The dollar inched lower versus most of its major counterparts while Asian equity futures pointed to a cautious open to trading.

Investors will be focused Monday on Chinese interest rates and Beijing’s efforts to bolster the struggling economy, before attention shifts later in the week to a gathering of global central bankers at Jackson Hole, Wyoming.

The greenback’s early weakness followed small loses Thursday and Friday that trimmed what has still been five weeks of gains for a gauge of the currency’s strength. Contracts for shares benchmarks in Hong Kong and Australia fell while those for Japan were marginally higher.

US stocks gained some ground in the final minutes of Friday’s session in moves likely exacerbated by giant options expiration. But it wasn’t enough to prevent the S&P 500 ending unchanged and the Nasdaq 100 inching down. MSCI Inc.’s global equities benchmark notched its biggest weekly loss since the March meltdown of Silicon Valley Bank.

For American megacap tech stocks, it was the third straight weekly drop, the longest such streak in 2023, as fears of higher global interest rates weighed on sentiment while bonds bounced off multiyear lows.

While concerns of an imminent recession are fading, wary investors are instead facing entrenched inflation and the prospect of more policy tightening.

In China this morning, one-year and five-year prime loan rates are projected to be cut by 15-basis-points. Meanwhile, the central bank and financial regulators met with bank executives and told lenders again to boost loans, adding to signs of heightened concern about the economic outlook.
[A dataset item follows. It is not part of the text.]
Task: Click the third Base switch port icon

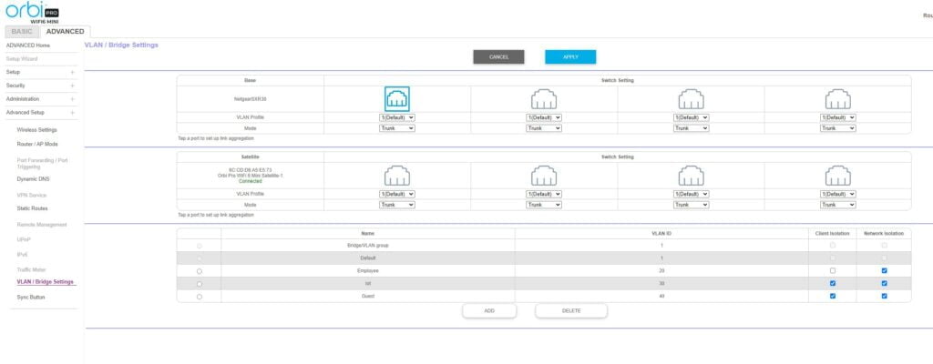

Elsewhere the pressure on rates is mostly upward, particularly in the US. The Treasury 10-year yield pulled back Friday from levels Thursday that were approaching the highest since 2007.

Other News

Australia’s aging population and the cost of servicing debt are among key factors that will blow out government spending by about A$140 billion ($89.7 billion) in the next 40 years, according to excerpts of a key report to be released in full Thursday.

The excerpts from the government’s Intergenerational Report, released Sunday, reveal the five fastest-growing spending pressures: health, aged care, the National Disability Insurance Scheme (NDIS), defense and interest payments on government debt.

“Combined, these spending categories are projected to increase by 5.6 percentage points of GDP over the 40 years from 2022–23 to 2062–63,” said an extract of the report emailed to Bloomberg. At the same time, income support and education payments are expected to grow in real per capita terms, but will decline as a share of GDP as the population ages, it said.

Interest payments on debt will rise from 0.7% of gross domestic product to 1.4% in the 40-year period, according to the excerpts.

Disability insurance and interest on government debt will be the fastest-growing categories over the next decade, while health and aged care are forecast to rise faster toward the end of the projection period as the population ages. Treasurer Jim Chalmers said the report showed the government’s budget is under intense pressure in the long term.

“We’re getting the budget in much better nick, but what the Intergenerational Report reveals is after this year, the pressure on the budget intensifies,” he said in an emailed statement.